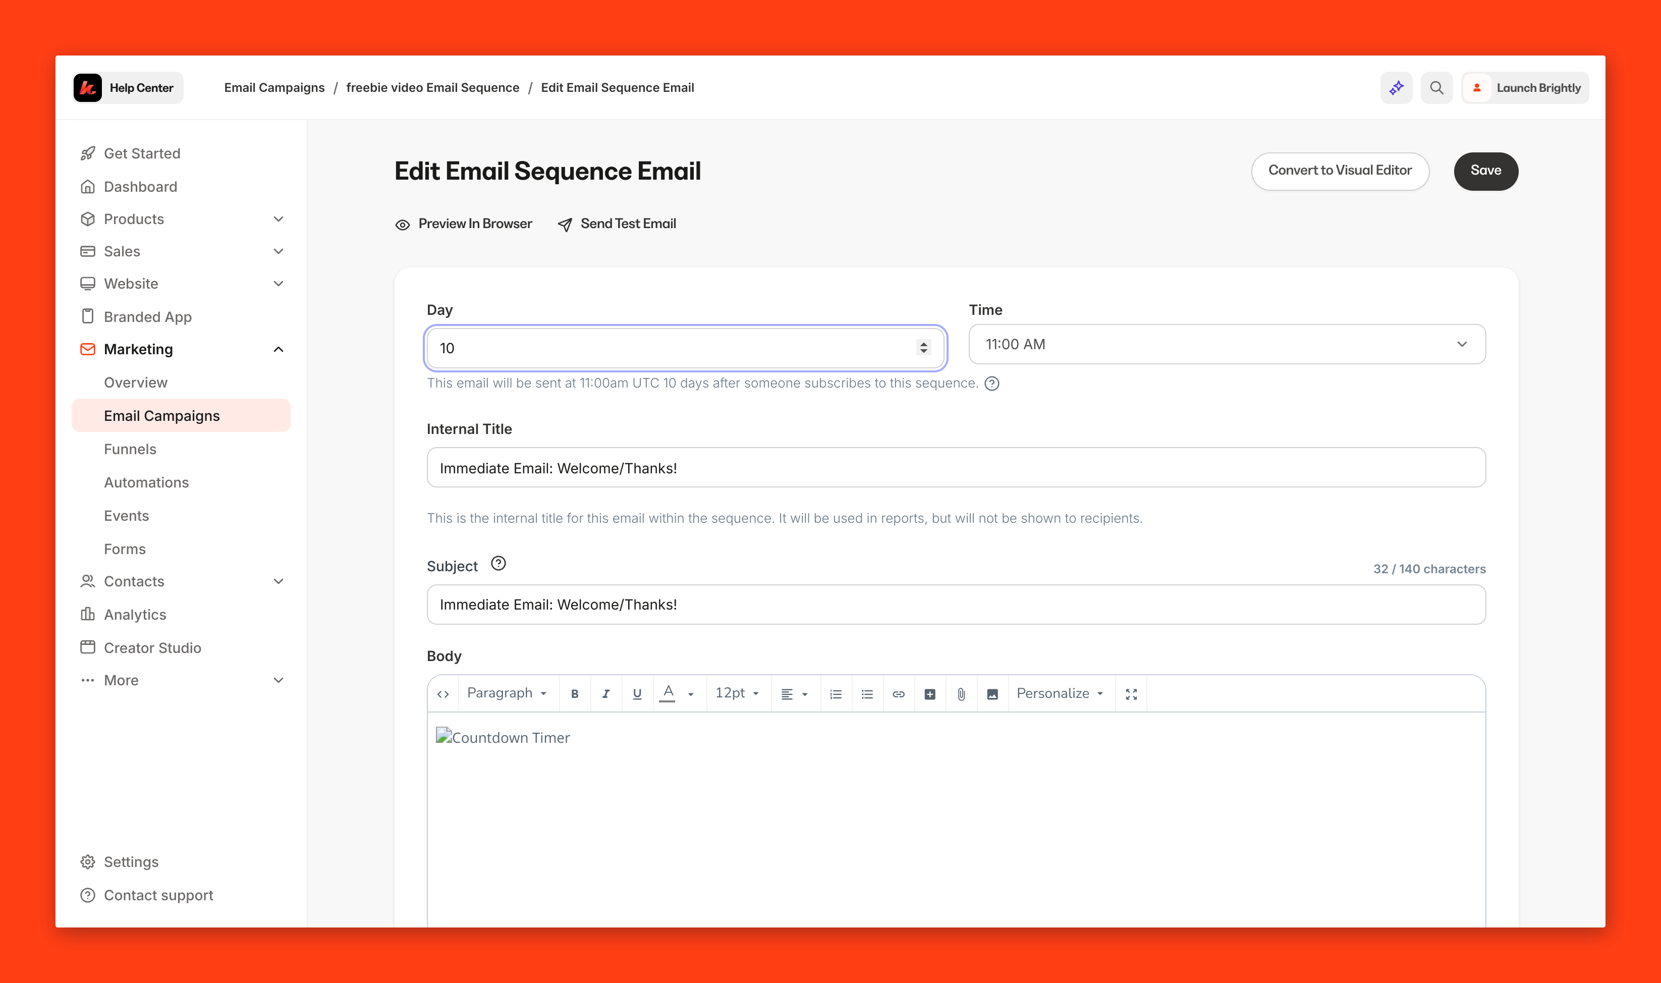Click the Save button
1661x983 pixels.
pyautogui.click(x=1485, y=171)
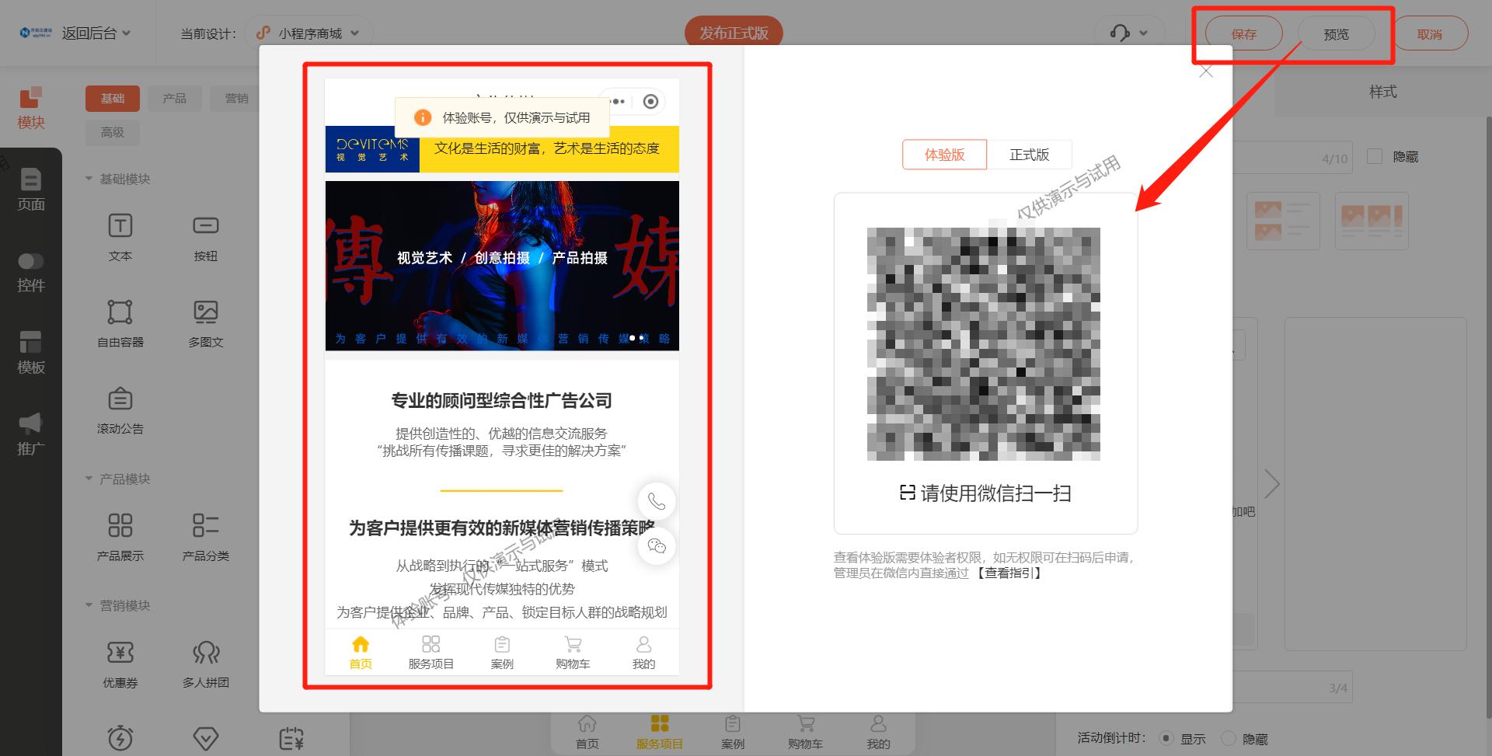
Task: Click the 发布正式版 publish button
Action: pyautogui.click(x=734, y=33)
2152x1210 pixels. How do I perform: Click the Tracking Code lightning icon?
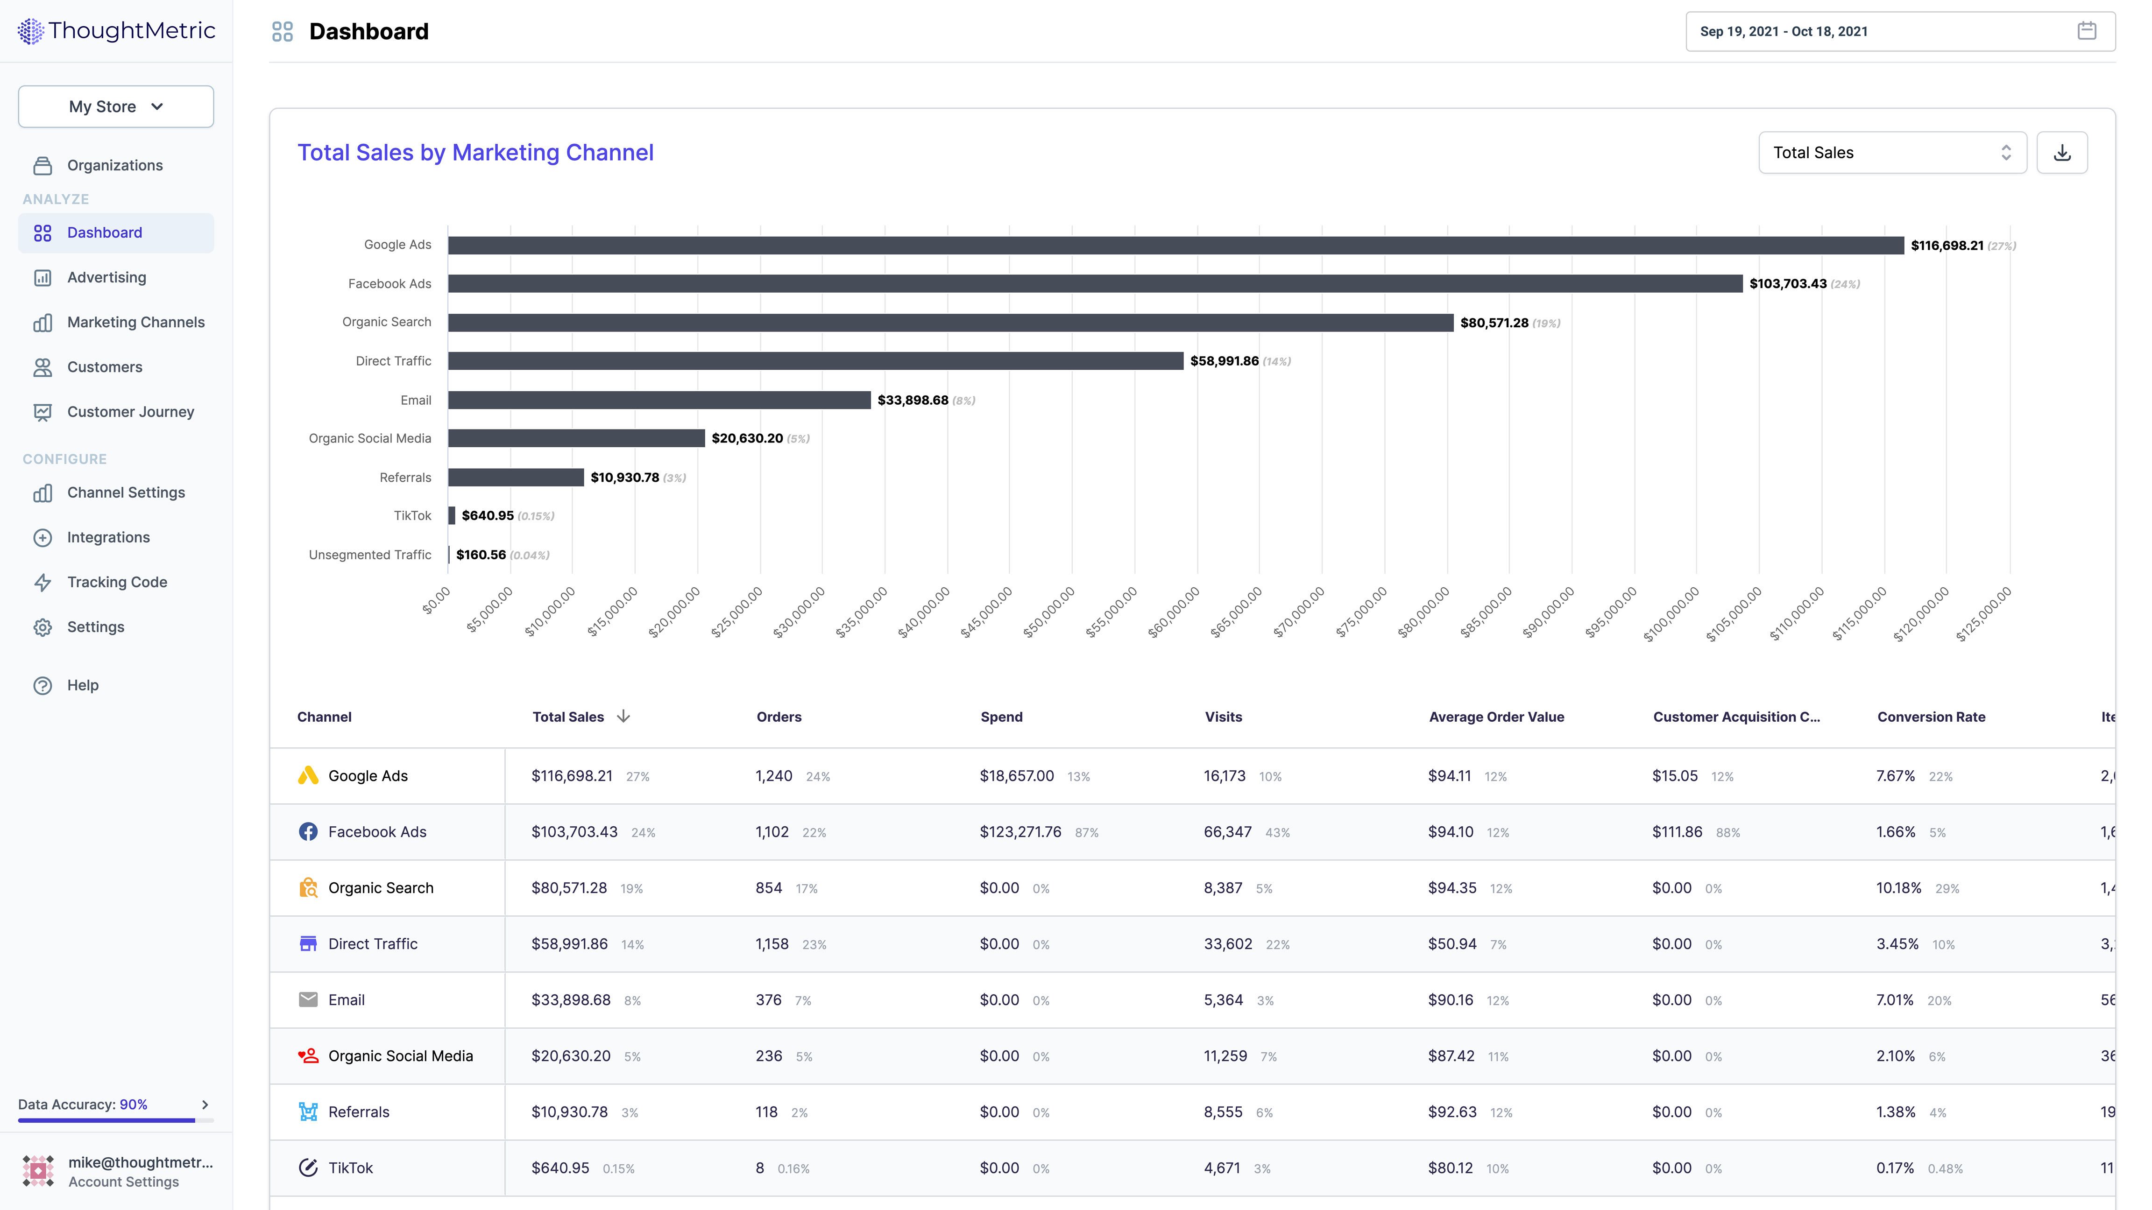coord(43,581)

Task requirements: Quote verbatim every line starting at the line that contains "2152x1210 pixels. How" and ending with the last line of the records; omit all pictures.

Solution for this exercise:
2152x1210 pixels. How do I perform: Click the Tracking Code lightning icon?
coord(43,581)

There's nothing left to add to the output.